= 引用文 =
薩摩藩主の島津斉彬や越前藩主の松平慶永らの有力な大名は、ペリーの来航以来混乱が続く幕府政治に対応できる賢明な将軍を擁立(ようりつ)すべきであると考えて、前水戸藩主の徳川斉昭の実子で御三卿(ごさんきょう)の一橋家(ひとつばしけ)の養子となった徳川慶喜(とくがわよしのぶ、または「一橋慶喜」)を推していました。
一方、彦根藩主の井伊直弼などの譜代(ふだい)大名らは、将軍家定と血統が近いものの、まだ幼かった紀州藩主の徳川慶福(とくがわよしとみ)を推していました。慶喜を推す一派を「一橋派」、慶福を推す一派を「南紀(なんき)派」といいます。

= 資料 =
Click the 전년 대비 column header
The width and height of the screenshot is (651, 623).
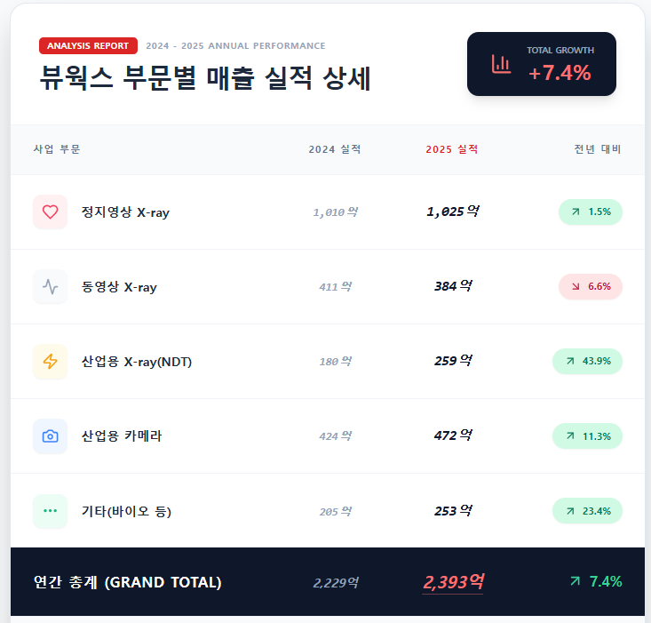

= 課題 =
将軍の跡継ぎについての引用文から、「薩摩藩主の島津斉彬や越前藩主」から「橋慶喜」)を推していました。」までの部分を一字も変えずに書き写して返してください。

= 回答 =
薩摩藩主の島津斉彬や越前藩主の松平慶永らの有力な大名は、ペリーの来航以来混乱が続く幕府政治に対応できる賢明な将軍を擁立(ようりつ)すべきであると考えて、前水戸藩主の徳川斉昭の実子で御三卿(ごさんきょう)の一橋家(ひとつばしけ)の養子となった徳川慶喜(とくがわよしのぶ、または「一橋慶喜」)を推していました。